* **Document extract**:
Figure 1General view of the Mst77Y region (MHAP assembly). All 18 Mst77Y genes are located in a single contig (JSAE01000257). Gene names were abridged (Mst77Y-1 as “Y1,” Mst77Y-17ψ as “Y17,” and so forth). All genes have the same orientation (not visible at this scale). The red tick near 110 kb marks the unmatched k-mer found in this region (caused by a C/T substitution in an intergenic region). The pseudogenes of Pka-R1 and CG3618, which flank each Mst77Y gene, were omitted for the sake of clarity. Repeats (mostly retrotransposons) occupy 48% of the sequence.

* **Exercise data**:

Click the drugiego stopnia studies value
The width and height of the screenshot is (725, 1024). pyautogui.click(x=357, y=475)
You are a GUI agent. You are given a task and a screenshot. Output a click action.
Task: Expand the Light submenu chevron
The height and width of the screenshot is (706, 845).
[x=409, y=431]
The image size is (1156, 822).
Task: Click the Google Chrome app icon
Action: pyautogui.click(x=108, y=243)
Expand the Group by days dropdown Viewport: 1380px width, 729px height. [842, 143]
* * *
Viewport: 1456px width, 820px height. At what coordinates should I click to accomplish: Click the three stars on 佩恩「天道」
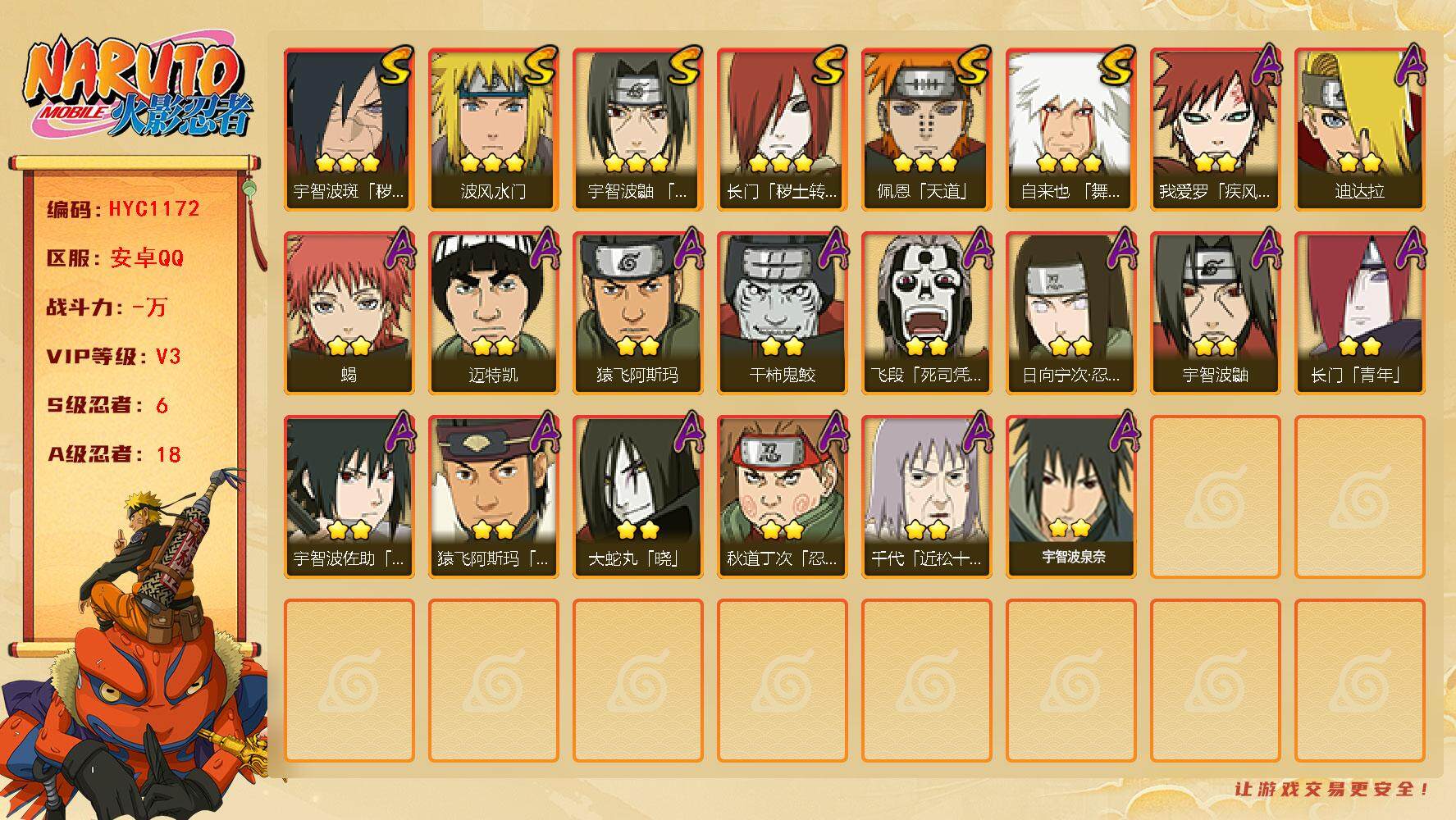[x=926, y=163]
==
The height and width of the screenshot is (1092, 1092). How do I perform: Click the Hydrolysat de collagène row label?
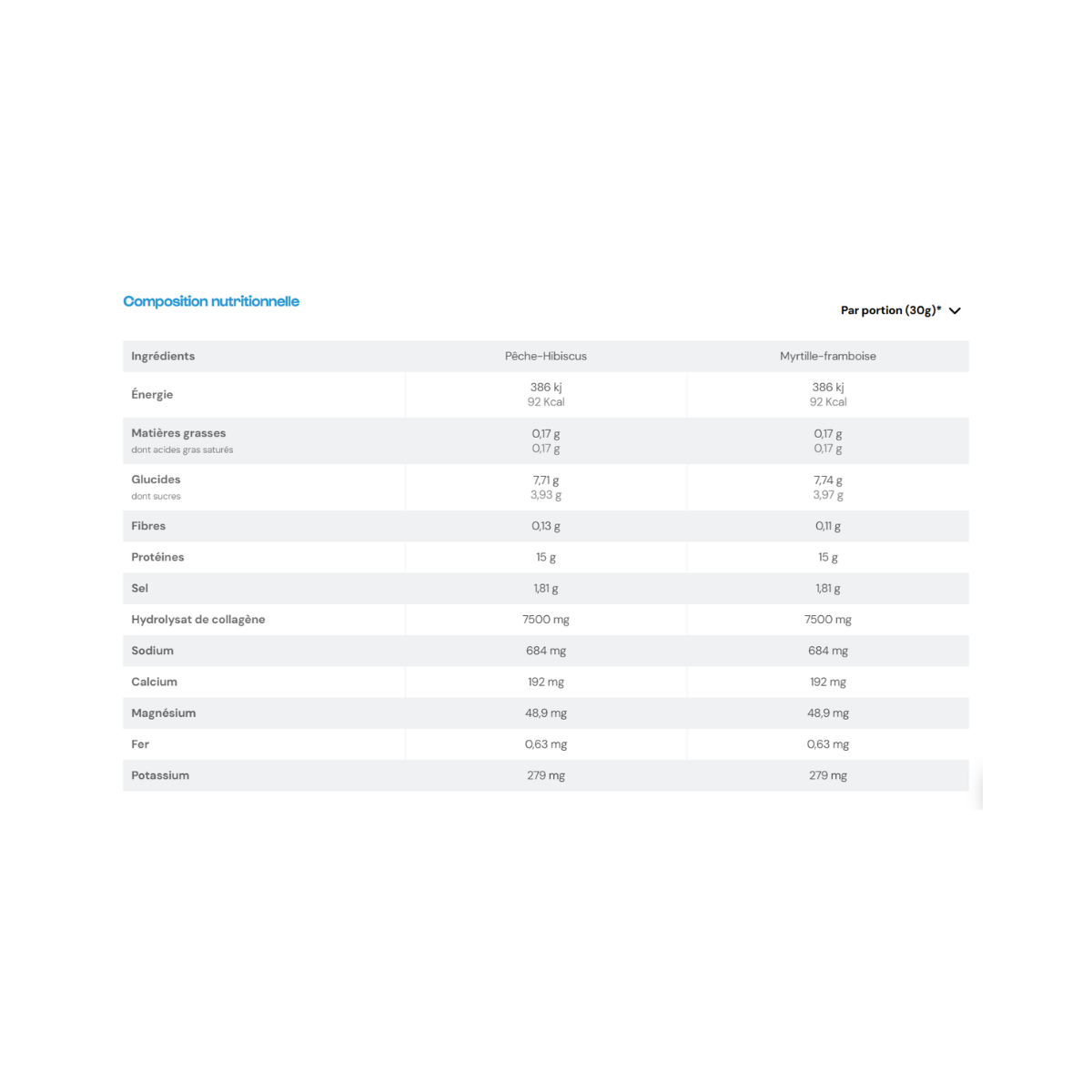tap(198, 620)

* **The task**:
From the Mst77Y region caption above, write out the passage that opens with the words containing "Figure 1General view" and closes with "of the sequence.", copying it word for word.

* **Problem solution**:
Figure 1General view of the Mst77Y region (MHAP assembly). All 18 Mst77Y genes are located in a single contig (JSAE01000257). Gene names were abridged (Mst77Y-1 as “Y1,” Mst77Y-17ψ as “Y17,” and so forth). All genes have the same orientation (not visible at this scale). The red tick near 110 kb marks the unmatched k-mer found in this region (caused by a C/T substitution in an intergenic region). The pseudogenes of Pka-R1 and CG3618, which flank each Mst77Y gene, were omitted for the sake of clarity. Repeats (mostly retrotransposons) occupy 48% of the sequence.